Google unveiled a voice artificial intelligence (AI) model that can interpret and translate more than 70 languages in real time.
Google said on the 9th (local time) that it will apply Gemini 3.5 Live Translate, based on its latest AI model Gemini 3.5, to its video conferencing platform Google Meet and its mobile translation application (app).
The company said the new translation model has shifted from the traditional turn-by-turn approach, which waits for the user to finish speaking before translating, to a continuous real-time generation method closer to simultaneous interpretation. It performs in real time the process of listening to the user, translating, and then delivering the translation as speech immediately. Google said the latency is just a few seconds, enabling a flow similar to an actual conversation.

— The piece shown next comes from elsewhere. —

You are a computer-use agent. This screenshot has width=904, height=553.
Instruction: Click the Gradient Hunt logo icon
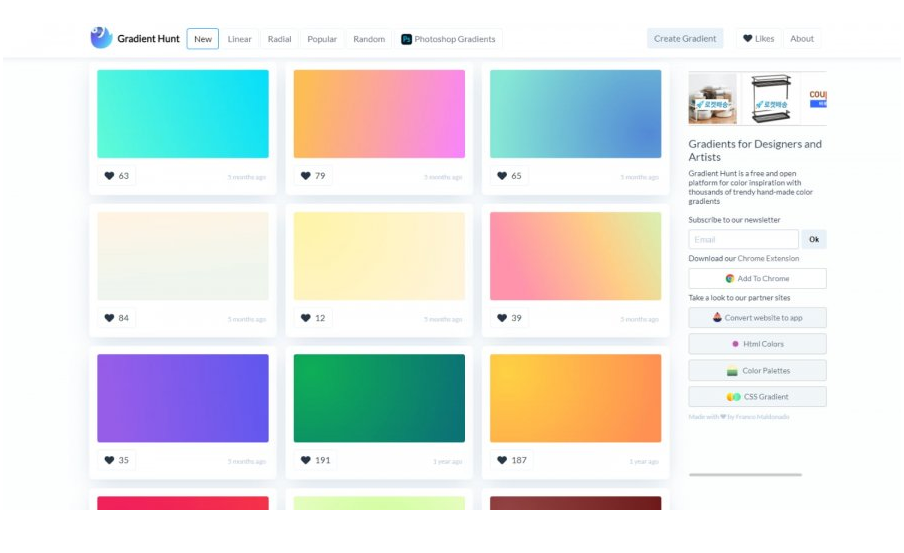pos(101,38)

The model supports more than 70 languages and automatically recognizes and translates the language a user speaks during a conversation. It can also be used in multilingual conversations where several languages are mixed.
It also improved voice quality. Instead of producing a mechanical voice, it preserves the user's intonation, speaking style, and pitch as much as possible to deliver a natural-sounding voice. Google said, "As a result, the translated voice sounds natural, and it is easier to understand the conversation."
Google said the model is designed to work in real-world environments. It can handle noisy places with a lot of background sound, situations where several people speak at once, and colloquial expressions. It is intended for use across various fields, including school classes, tourism services, customer service phone support, ride-hailing services, and live broadcasts.
Previously, to use voice interpretation in the Google Translate app on iPhones and Android phones, users had to plug in earphones, but now they can hold the smartphone to their ear and hear the translated voice even without earphones, as if on a call.